> **EXERCISE GOAL**: The data must be copied over exactly and in full.
*** PROVIDED ENTRIES Section Begins ***
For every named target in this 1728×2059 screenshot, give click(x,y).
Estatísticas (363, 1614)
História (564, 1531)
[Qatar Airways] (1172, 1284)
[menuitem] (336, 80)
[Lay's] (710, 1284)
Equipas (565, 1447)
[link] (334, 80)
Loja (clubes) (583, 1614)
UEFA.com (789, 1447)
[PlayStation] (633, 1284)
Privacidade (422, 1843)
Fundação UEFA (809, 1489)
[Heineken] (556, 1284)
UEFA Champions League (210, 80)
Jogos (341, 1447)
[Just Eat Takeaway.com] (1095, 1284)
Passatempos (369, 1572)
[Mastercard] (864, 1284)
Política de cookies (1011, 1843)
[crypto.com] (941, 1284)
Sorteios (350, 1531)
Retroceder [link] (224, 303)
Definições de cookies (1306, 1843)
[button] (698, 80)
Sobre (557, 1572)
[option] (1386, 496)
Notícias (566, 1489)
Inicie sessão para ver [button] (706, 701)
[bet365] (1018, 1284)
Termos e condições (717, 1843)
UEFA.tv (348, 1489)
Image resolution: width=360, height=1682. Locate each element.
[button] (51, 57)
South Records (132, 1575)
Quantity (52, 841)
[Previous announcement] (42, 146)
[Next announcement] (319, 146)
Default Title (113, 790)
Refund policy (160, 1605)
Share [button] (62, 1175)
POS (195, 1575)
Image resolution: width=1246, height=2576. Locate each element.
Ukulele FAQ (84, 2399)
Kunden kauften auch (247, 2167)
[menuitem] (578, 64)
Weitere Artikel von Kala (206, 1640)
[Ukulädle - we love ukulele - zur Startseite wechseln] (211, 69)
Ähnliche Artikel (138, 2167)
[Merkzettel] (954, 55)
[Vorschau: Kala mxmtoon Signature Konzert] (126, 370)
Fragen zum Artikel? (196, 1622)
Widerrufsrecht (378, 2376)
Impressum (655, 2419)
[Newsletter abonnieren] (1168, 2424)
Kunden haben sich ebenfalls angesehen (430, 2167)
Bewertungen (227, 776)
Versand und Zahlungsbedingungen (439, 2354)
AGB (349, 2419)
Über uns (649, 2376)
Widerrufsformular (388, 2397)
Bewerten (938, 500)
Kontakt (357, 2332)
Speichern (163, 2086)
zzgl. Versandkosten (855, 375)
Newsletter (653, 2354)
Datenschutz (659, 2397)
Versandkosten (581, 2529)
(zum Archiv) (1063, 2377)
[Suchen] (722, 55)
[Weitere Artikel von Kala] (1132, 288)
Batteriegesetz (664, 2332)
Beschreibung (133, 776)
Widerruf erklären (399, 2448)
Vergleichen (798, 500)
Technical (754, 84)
*** PROVIDED ENTRIES Section Ends ***
> **ANSWER TO THIS TASK**:
For every named target in this 1728×2059 screenshot, give click(x,y).
Estatísticas (363, 1614)
História (564, 1531)
[Qatar Airways] (1172, 1284)
[menuitem] (336, 80)
[Lay's] (710, 1284)
Equipas (565, 1447)
[link] (334, 80)
Loja (clubes) (583, 1614)
UEFA.com (789, 1447)
[PlayStation] (633, 1284)
Privacidade (422, 1843)
Fundação UEFA (809, 1489)
[Heineken] (556, 1284)
UEFA Champions League (210, 80)
Jogos (341, 1447)
[Just Eat Takeaway.com] (1095, 1284)
Passatempos (369, 1572)
[Mastercard] (864, 1284)
Política de cookies (1011, 1843)
[crypto.com] (941, 1284)
Sorteios (350, 1531)
Retroceder [link] (224, 303)
Definições de cookies (1306, 1843)
[button] (698, 80)
Sobre (557, 1572)
[option] (1386, 496)
Notícias (566, 1489)
Inicie sessão para ver [button] (706, 701)
[bet365] (1018, 1284)
Termos e condições (717, 1843)
UEFA.tv (348, 1489)
Image resolution: width=360, height=1682. Locate each element.
[button] (51, 57)
South Records (132, 1575)
Quantity (52, 841)
[Previous announcement] (42, 146)
[Next announcement] (319, 146)
Default Title (113, 790)
Refund policy (160, 1605)
Share [button] (62, 1175)
POS (195, 1575)
Image resolution: width=1246, height=2576. Locate each element.
Ukulele FAQ (84, 2399)
Kunden kauften auch (247, 2167)
[menuitem] (578, 64)
Weitere Artikel von Kala (206, 1640)
[Ukulädle - we love ukulele - zur Startseite wechseln] (211, 69)
Ähnliche Artikel (138, 2167)
[Merkzettel] (954, 55)
[Vorschau: Kala mxmtoon Signature Konzert] (126, 370)
Fragen zum Artikel? (196, 1622)
Widerrufsrecht (378, 2376)
Impressum (655, 2419)
[Newsletter abonnieren] (1168, 2424)
Kunden haben sich ebenfalls angesehen (430, 2167)
Bewertungen (227, 776)
Versand und Zahlungsbedingungen (439, 2354)
AGB (349, 2419)
Über uns (649, 2376)
Widerrufsformular (388, 2397)
Bewerten (938, 500)
Kontakt (357, 2332)
Speichern (163, 2086)
zzgl. Versandkosten (855, 375)
Newsletter (653, 2354)
Datenschutz (659, 2397)
Versandkosten (581, 2529)
(zum Archiv) (1063, 2377)
[Suchen] (722, 55)
[Weitere Artikel von Kala] (1132, 288)
Batteriegesetz (664, 2332)
Beschreibung (133, 776)
Widerruf erklären (399, 2448)
Vergleichen (798, 500)
Technical (754, 84)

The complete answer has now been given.